Sql-server – Delete rows from a large table with joins and aggregating (resulting in 1 % less rows in the big table)

sql serversql-server-2008-r2

I got a bit stuck on performance, so I thought about asking a bit of help. I have a working query, but unfortunatelly it feels rather slow and I know it's not as performant as it could be made (easily?). The situation is to delete rows from a table which contain around one million rows, by doing a join to another table likewise having around a million rows worth of data (these tables have about the same amount of rows).

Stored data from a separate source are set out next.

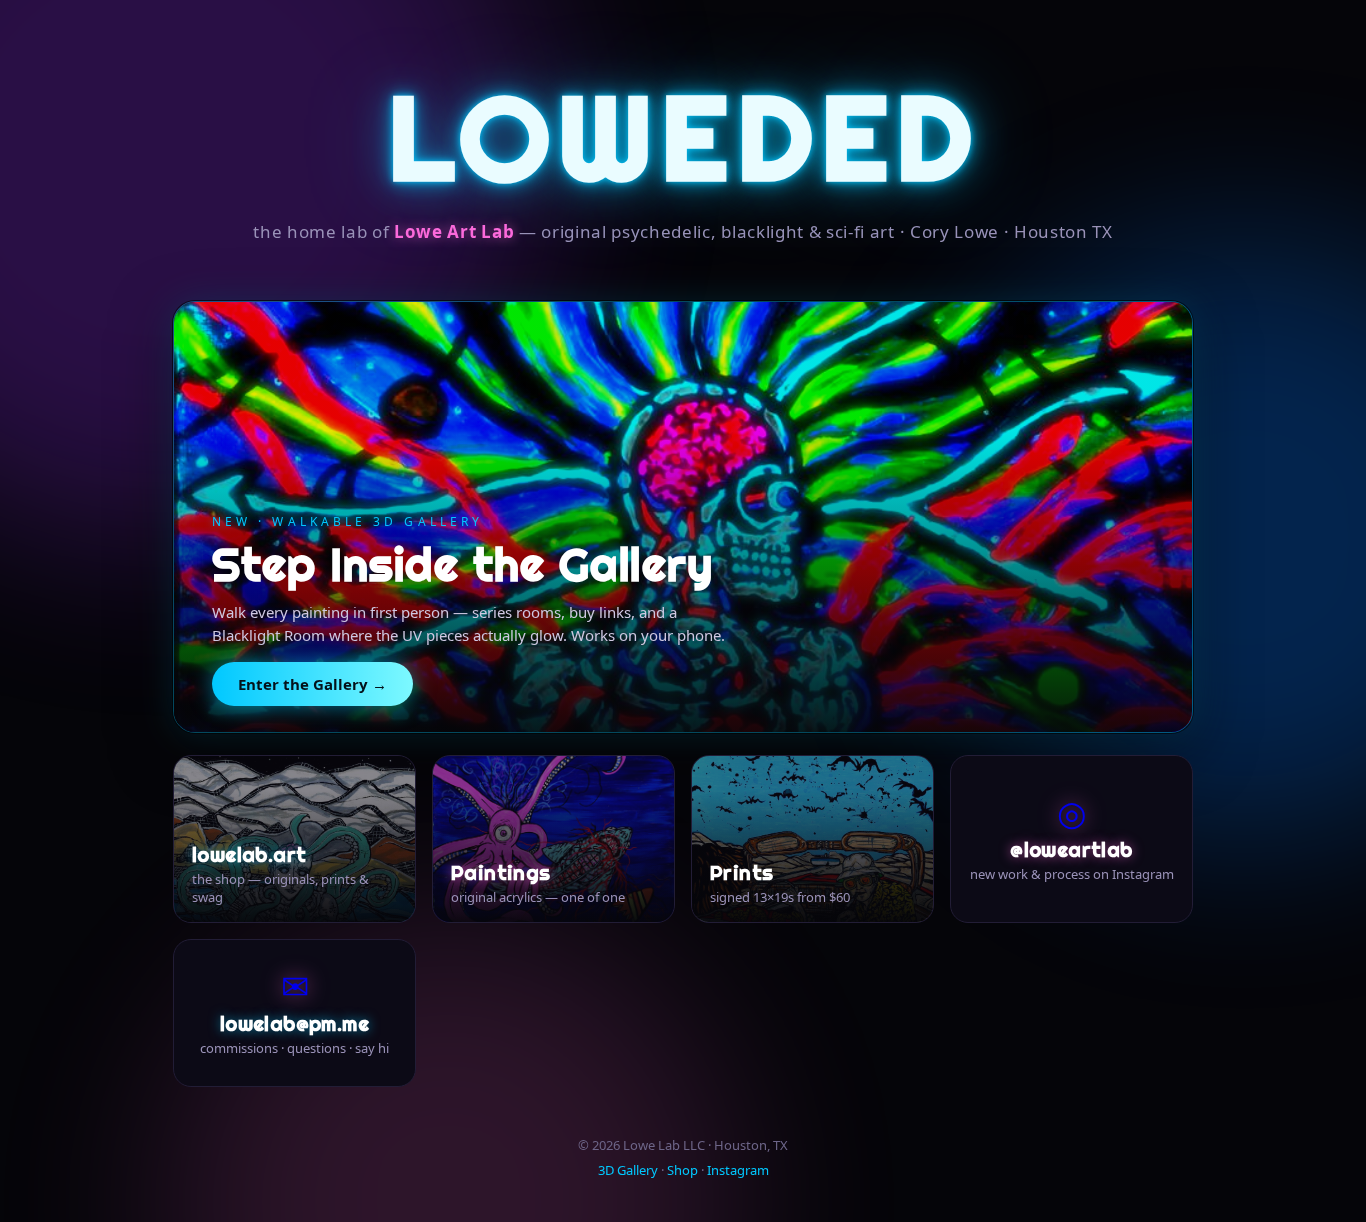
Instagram (738, 1170)
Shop (682, 1170)
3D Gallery (628, 1170)
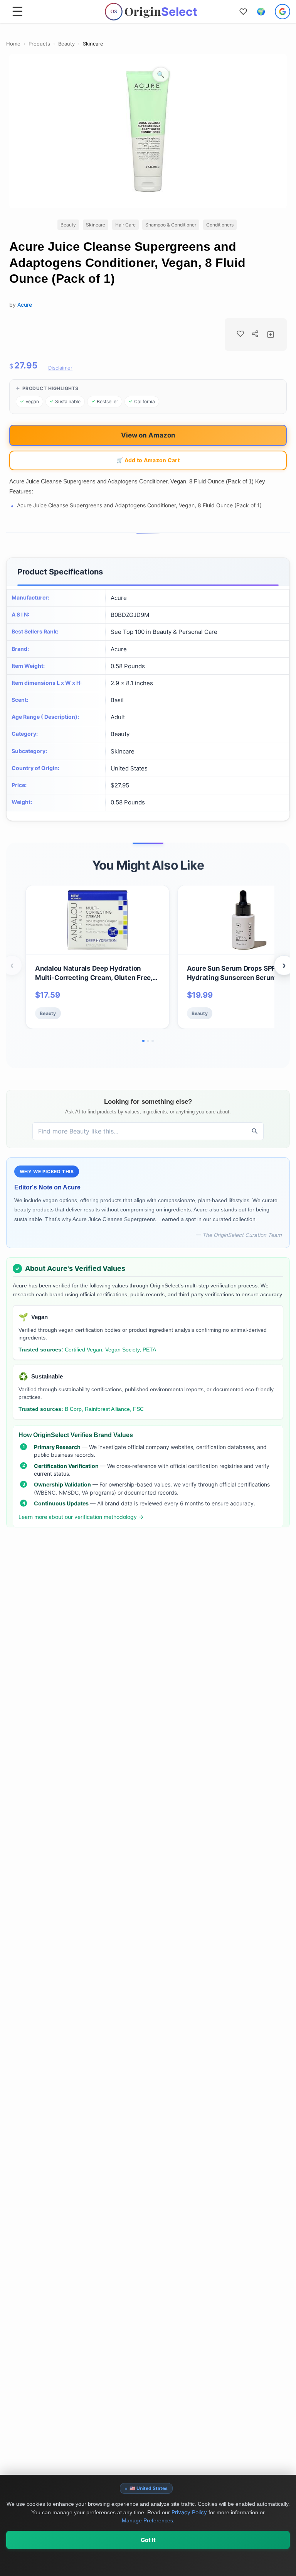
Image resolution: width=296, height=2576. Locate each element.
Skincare (93, 44)
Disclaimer (60, 368)
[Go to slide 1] (143, 1041)
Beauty (66, 44)
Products (39, 44)
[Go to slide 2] (148, 1041)
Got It (148, 2540)
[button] (261, 11)
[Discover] (254, 1131)
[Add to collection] (271, 334)
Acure (24, 304)
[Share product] (255, 334)
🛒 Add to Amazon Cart (148, 460)
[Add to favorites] (240, 334)
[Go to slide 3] (152, 1041)
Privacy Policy (189, 2512)
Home (13, 44)
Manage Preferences (147, 2520)
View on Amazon (148, 435)
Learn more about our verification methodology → (81, 1517)
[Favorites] (243, 11)
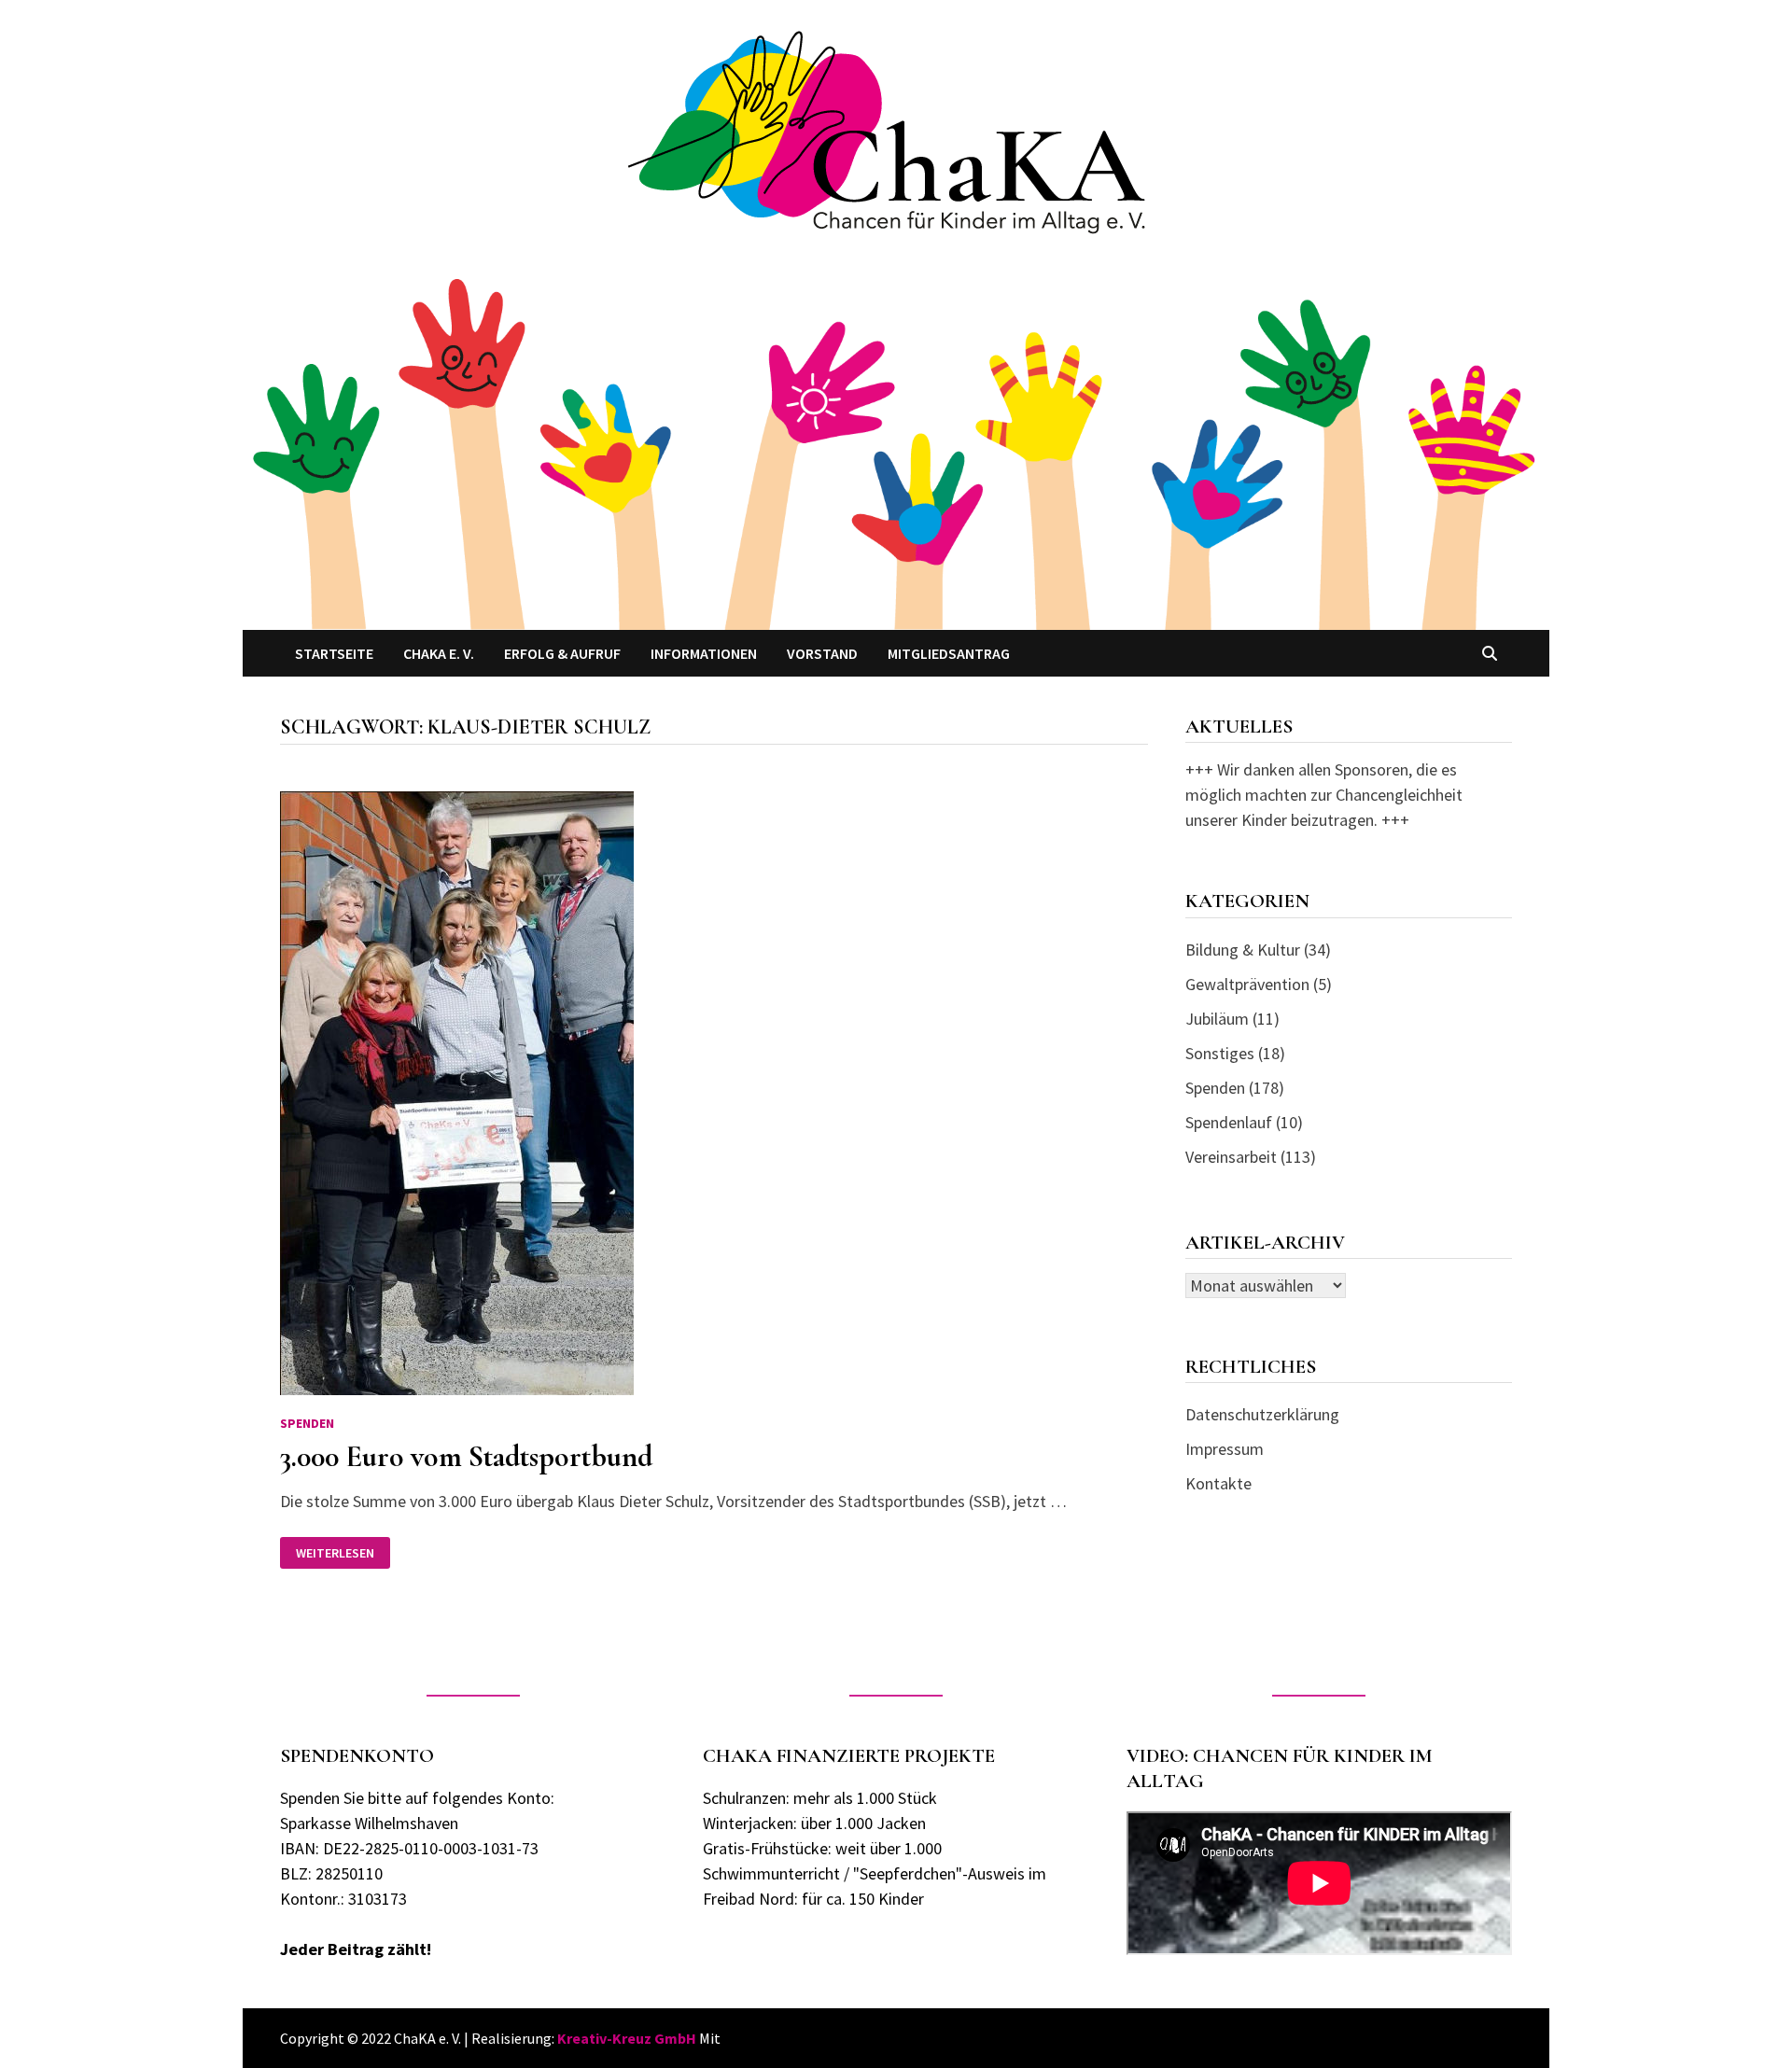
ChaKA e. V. (438, 653)
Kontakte (1218, 1483)
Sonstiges (1219, 1053)
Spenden (307, 1423)
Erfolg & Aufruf (562, 653)
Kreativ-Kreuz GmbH (626, 2038)
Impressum (1224, 1449)
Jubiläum (1217, 1018)
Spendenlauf (1228, 1122)
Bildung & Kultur (1242, 949)
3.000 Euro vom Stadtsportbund (466, 1456)
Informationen (704, 653)
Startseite (334, 653)
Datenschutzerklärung (1262, 1414)
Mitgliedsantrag (949, 653)
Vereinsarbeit (1231, 1156)
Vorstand (822, 653)
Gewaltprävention (1247, 984)
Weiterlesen (342, 1553)
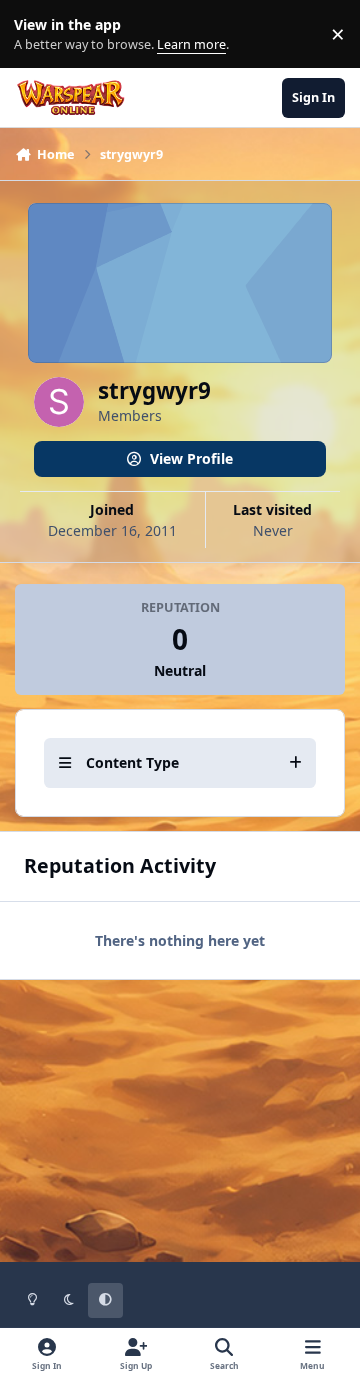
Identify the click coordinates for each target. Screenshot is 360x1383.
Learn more (38, 34)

The result after removing rows from SomeList is that there's about 1 % less rows

The table structure is as follows

CREATE TABLE SomeList
(
    Id INT IDENTITY(1,1) PRIMARY KEY,
    TimeData DateTime NOT NULL
);

CREATE TABLE SomeListAuxData
(
    Id INT IDENTITY(1,1) PRIMARY KEY,
    CountData INT NOT NULL,
    SomeListId INT FOREIGN KEY REFERENCES SomeList(Id) ON DELETE CASCADE
);

And the query to delete as follows

DELETE
FROM SomeList 
WHERE TimeData < @someTime AND Id = @someListId AND
(
    SELECT COUNT(*)
    FROM SomeListAuxData
    WHERE SomeList.Id = SomeListAuxData.SomeListId
) > 0
AND
(
    SELECT MAX(CountData)
    FROM SomeListAuxData
    WHERE SomeList.Id = SomeListAuxData.SomeListId
) < @someValue;

Specifically this seem wasteful since I'm doing two subqueries, but I'm not sure how to go about the COUNT(*) and MAX(CountData) parts if I'd try joining, for instance.

This query is made in a program code where the someListIds are looped with same the @someValue (e.g. 2000) and @someTime (e.g. '2013-11-07 09:00:00.000') dates, so that too is rather slow. The query could be done for all the SomeList rows at once.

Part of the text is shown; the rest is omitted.